ПРЕДОСТАВЛЕННЫЙ ОТРЫВОК ->
○ ○ ○ ○ ○ ○ ○
Уже смерклось, перед храмом, где заседал сенат, ждала толпа. Появившись перед нею, Цицерон рассказал гражданам[25] о событиях этого дня, а затем народ проводил его в дом кого-то из друзей, жившего по соседству, ибо собственный его дом находился в распоряжении женщин, справлявших тайные священнодействия в честь богини, которую римляне зовут Доброю, а греки Женскою. Торжественные жертвы ей приносятся ежегодно в доме консула его супругою или матерью при участии дев-весталок. Итак, Цицерон пришел к соседу и, в окружении очень немногих, стал раздумывать, как поступить со злоумышленниками. Применять самое строгое наказание, которого заслуживали такие проступки, он очень не хотел, прежде всего, по мягкости характера, а затем и опасаясь толков, будто он злоупотребляет властью и обходится слишком сурово с людьми из первых в Риме домов, обладающими, вдобавок, влиятельными друзьями. Поступить же с ними не так круто он просто боялся, зная, что ничем, кроме казни, их не смирить и что, оставшись в живых, они к давней подлости присоединят еще новую злобу и не остановятся ни пред каким, самым отчаянным преступлением. Да и сам он в этом случае предстал бы перед народом безвольным трусом, тем более что славою храбреца вообще никогда не пользовался.
20. Меж тем как Цицерон не знал, на что решиться, женщинам, приносившим жертву богине, явилось удивительное знамение. Когда огонь на алтаре, казалось, уже совсем погас, из пепла и истлевших углей вдруг вырвался столб яркого пламени, увидевши которое все прочие в страхе разбежались, а девственные жрицы велели супруге Цицерона Теренции, не теряя времени, идти к мужу и сказать, чтобы он смелее выполнял задуманное ради спасения отечества, ибо великим этим светом богиня возвещает Цицерону благополучие и славу. А Теренция, женщина от природы не тихая и не робкая, – но честолюбивая и, как говорит Цицерон, скорее участвовавшая в государственных заботах своего супруга, чем делившаяся с ним заботами по дому, не только передала консулу слова весталок, но и сама всемерно его ожесточала против Лентула и его сообщников. Подобным же образом действовали его брат Квинт и Публий Нигидий, с которым Цицерона связывали совместные занятия философией и чьи советы он выслушивал почти по всем самым важным вопросам.
○ ○ ○ ○ ○ ○ ○
ПОСТАВЛЕННАЯ ЗАДАЧА 1 ->
Переведите на английский язык следующее предложение из отрывка о Цицероне: «Итак, Цицерон пришел к соседу и, в окружении очень немногих, стал раздумывать, как поступить со злоумышленниками».
ПОСТАВЛЕННАЯ ЗАДАЧА 2 ->
Напишите продолжение отрывка о Цицероне, начав сразу после последнего предложения.
Приведённые ниже данные для работы не понадобятся.

ПРЕДОСТАВЛЕННЫЕ ДАННЫЕ ->
○ ○ ○ ○ ○ ○ ○
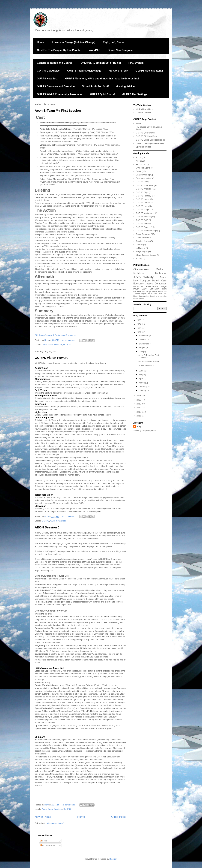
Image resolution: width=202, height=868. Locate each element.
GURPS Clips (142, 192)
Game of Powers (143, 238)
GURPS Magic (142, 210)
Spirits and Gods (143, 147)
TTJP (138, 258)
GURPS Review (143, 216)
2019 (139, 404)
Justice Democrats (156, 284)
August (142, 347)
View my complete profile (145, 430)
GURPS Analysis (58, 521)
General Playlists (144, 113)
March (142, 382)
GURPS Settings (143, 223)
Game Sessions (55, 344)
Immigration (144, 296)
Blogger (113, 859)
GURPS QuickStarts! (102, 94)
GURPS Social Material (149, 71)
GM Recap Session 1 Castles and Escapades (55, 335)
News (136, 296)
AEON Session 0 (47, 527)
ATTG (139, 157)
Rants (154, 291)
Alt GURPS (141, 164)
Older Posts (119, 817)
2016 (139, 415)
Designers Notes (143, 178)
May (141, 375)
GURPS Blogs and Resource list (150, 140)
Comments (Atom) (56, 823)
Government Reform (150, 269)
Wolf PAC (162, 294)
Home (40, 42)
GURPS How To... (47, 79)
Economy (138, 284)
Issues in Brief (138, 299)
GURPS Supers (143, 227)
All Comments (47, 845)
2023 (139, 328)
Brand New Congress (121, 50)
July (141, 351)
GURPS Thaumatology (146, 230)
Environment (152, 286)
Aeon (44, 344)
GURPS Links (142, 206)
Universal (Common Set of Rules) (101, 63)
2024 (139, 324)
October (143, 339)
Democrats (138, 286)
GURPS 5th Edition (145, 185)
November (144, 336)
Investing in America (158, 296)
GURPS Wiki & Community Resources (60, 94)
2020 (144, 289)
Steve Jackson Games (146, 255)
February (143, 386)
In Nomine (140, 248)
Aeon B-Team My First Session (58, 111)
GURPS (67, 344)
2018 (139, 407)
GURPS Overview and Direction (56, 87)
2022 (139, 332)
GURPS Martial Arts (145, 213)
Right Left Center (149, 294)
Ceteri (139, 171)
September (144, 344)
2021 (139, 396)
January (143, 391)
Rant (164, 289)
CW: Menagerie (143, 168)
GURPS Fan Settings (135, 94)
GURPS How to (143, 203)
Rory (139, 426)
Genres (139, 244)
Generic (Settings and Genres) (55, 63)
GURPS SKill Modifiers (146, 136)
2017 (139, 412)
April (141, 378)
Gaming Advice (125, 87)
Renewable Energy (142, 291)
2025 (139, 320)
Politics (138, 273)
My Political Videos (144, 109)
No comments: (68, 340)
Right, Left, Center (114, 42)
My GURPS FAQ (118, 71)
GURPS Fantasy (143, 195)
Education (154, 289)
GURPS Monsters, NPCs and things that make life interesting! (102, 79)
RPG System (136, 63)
○ ○ ○ ○ ○ ○ ○
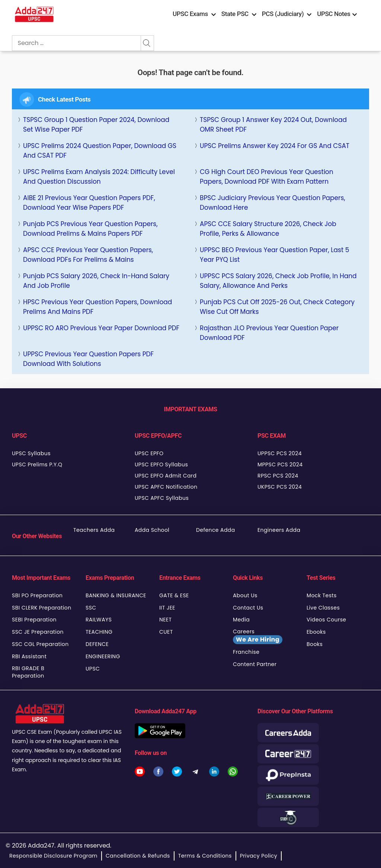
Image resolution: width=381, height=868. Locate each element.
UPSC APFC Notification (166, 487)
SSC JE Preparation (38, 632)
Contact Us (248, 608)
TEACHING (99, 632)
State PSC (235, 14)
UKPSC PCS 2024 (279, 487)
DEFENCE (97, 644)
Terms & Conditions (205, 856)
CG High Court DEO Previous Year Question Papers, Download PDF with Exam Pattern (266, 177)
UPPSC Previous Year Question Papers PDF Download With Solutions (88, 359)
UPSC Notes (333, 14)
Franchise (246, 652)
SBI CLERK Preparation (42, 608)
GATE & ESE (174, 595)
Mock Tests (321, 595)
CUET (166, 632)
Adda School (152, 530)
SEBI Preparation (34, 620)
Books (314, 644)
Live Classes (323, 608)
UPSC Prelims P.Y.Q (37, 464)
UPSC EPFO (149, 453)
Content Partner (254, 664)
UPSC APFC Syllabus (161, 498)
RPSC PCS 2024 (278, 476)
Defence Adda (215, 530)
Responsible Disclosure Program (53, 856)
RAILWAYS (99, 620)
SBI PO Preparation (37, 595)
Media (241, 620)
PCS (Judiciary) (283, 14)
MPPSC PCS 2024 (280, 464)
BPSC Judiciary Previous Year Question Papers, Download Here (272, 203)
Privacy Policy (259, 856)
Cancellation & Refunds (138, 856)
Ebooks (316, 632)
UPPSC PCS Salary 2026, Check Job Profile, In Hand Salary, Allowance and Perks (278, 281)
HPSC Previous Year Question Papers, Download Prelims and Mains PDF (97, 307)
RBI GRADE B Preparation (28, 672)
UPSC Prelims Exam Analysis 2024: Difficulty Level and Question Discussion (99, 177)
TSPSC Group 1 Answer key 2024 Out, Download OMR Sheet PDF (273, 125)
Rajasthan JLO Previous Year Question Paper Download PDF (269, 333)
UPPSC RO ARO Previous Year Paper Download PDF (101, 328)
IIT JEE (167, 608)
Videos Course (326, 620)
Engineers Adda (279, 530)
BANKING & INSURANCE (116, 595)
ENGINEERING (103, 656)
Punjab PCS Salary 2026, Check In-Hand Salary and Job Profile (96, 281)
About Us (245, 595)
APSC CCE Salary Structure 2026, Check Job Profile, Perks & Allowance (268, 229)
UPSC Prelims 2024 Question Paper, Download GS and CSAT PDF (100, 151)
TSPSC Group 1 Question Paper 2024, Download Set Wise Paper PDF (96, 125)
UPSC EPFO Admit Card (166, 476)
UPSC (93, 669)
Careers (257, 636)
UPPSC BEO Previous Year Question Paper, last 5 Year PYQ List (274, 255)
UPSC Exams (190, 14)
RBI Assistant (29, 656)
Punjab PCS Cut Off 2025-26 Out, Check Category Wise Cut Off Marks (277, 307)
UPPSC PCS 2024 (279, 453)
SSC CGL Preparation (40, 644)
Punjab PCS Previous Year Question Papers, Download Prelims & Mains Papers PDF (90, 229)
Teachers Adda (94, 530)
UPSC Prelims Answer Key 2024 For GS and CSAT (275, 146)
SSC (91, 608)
○ ○ ○ ○ ○ ○ ○
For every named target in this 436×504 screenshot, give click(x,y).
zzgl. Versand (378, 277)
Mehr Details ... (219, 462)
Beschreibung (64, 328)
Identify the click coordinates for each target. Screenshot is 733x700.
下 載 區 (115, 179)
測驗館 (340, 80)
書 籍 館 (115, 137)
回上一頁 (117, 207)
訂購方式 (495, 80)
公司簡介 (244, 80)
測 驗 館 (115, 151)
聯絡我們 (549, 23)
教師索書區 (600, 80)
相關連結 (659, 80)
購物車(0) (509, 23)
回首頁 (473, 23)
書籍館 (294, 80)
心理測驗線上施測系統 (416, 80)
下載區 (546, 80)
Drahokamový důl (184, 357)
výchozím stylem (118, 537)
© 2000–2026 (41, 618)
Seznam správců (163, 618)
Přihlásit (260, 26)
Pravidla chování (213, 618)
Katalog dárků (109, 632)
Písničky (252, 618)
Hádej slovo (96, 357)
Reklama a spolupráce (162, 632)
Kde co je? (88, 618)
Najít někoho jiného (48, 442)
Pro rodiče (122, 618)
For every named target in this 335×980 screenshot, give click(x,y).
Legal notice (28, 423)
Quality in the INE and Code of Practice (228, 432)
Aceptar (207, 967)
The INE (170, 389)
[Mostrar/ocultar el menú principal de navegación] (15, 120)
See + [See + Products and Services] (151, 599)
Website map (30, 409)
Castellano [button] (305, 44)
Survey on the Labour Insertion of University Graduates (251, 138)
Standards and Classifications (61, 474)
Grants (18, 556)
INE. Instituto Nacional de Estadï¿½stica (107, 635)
○ ○ ○ ○ ○ ○ ○
ИТОГОВЫЙ РЕЗУЛЬТАТ 1 ->
So Cicero went to his neighbor's house and, with very few people around him, began to consider how to deal with the wrongdoers.

ИТОГОВЫЙ РЕЗУЛЬТАТ 2 ->
На другой день сенат решал, какому наказанию подвергнуть заговорщиков, и первым должен был высказаться Силан, который предложил перевести задержанных в тюрьму и применить крайнюю меру наказания. К его мнению присоединялись, один за другим, все сенаторы, пока не встал Гай Цезарь, впоследствии сделавшийся диктатором. Тогда он был еще молод и закладывал лишь первые камни в основание будущего своего величия, но уже вступил на ту дорогу, по которой впоследствии привел римское государство к единовластию. Все поступки, все надежды Цезаря согласовывались с основною его целью, которая от остальных оставалась скрытою, Цицерону же внушала сильные подозрения, хотя прямых улик против себя Цезарь не давал. Можно было, правда, услышать толки, будто он едва-едва выскользнул из рук Цицерона, но некоторые утверждают, что консул умышленно оставил без внимания донос, изобличавший Цезаря, и не дал ему хода; он боялся его друзей и его силы и считал бесспорным, что скорее заговорщики разделили бы с Цезарем оправдательный приговор, нежели он с ними – осуждение и возмездие.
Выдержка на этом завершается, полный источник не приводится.